Skip site navigation (1) Skip section navigation (2)

Re: adding support for posix_fadvise()

From: Tom Lane <tgl(at)sss(dot)pgh(dot)pa(dot)us>
To: Neil Conway <neilc(at)samurai(dot)com>
Cc: PostgreSQL Hackers <pgsql-hackers(at)postgresql(dot)org>
Subject: Re: adding support for posix_fadvise()
Date: 2003-11-03 14:38:23
Message-ID: (view raw, whole thread or download thread mbox)
Lists: pgsql-hackers
Neil Conway <neilc(at)samurai(dot)com> writes:
> So what API is desirable for uses 2-4? I'm thinking of adding a new
> function to the smgr API, smgradvise().

It's a little premature to be inventing APIs when you have no evidence
that this will make any useful performance difference.  I'd recommend a
quick hack to get proof of concept before you bother with nice APIs.

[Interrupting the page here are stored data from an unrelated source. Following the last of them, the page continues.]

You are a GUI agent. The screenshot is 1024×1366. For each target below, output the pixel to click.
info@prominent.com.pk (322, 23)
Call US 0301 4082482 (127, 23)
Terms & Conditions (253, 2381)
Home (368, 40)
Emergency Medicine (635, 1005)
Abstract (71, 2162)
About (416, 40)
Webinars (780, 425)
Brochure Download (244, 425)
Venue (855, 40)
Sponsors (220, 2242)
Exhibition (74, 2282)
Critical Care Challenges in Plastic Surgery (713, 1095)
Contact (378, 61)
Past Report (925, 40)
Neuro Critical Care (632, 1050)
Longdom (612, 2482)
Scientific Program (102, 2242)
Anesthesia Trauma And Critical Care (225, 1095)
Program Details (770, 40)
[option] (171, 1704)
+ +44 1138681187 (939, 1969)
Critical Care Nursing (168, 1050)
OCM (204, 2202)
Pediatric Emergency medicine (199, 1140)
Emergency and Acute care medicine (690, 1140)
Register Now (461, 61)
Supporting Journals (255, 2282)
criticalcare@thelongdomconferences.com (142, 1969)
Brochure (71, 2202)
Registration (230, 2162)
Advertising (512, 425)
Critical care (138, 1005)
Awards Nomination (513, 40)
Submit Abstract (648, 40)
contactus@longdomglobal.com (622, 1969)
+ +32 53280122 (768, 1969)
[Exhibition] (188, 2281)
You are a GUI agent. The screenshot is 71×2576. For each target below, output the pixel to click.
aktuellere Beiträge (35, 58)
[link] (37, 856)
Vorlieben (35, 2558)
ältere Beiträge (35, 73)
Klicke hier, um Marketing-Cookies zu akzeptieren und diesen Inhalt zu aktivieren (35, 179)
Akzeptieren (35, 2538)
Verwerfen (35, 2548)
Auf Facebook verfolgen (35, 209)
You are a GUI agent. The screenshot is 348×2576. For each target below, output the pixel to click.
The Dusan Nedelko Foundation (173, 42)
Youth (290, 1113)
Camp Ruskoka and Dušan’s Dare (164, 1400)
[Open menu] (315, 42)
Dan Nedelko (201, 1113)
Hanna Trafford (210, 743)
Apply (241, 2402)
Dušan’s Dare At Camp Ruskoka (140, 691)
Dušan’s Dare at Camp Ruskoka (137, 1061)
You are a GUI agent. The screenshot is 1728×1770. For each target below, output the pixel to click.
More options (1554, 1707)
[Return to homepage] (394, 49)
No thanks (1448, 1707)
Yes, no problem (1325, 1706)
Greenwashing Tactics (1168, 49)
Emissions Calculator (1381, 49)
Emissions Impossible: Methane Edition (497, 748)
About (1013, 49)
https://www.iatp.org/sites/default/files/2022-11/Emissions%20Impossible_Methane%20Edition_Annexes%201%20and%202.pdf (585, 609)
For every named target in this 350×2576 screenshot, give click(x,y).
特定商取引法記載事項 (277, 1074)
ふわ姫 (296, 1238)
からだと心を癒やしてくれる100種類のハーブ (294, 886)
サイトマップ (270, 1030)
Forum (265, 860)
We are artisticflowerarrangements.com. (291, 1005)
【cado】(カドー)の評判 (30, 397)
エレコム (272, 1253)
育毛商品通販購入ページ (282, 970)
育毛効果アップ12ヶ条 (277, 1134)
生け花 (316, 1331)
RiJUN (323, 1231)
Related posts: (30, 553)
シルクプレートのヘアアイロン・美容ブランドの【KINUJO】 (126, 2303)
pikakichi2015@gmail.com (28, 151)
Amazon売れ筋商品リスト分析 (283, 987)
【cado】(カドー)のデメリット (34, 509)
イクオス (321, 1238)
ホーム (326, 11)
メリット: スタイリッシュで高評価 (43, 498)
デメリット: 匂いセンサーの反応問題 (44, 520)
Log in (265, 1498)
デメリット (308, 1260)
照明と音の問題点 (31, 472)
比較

> Given a Relation and an advice, this would:
> (a) propagate the advice for this relation to all the open FDs for the
> relation

"All"?  You cannot affect the FDs being used by other backends.  It's
fairly unclear to me what the posix_fadvise function is really going
to do for files that are being accessed by multiple processes.  For
instance, is there any value in setting POSIX_FADV_DONTNEED on a WAL
file, given that every other backend is going to have that same file
open?  I would expect that rational kernel behavior would be to ignore
this advice unless it's set by the last backend to have the file open
--- but I'm not sure we can synchronize the closing of old WAL segments
well enough to know which backend is the last to close the file.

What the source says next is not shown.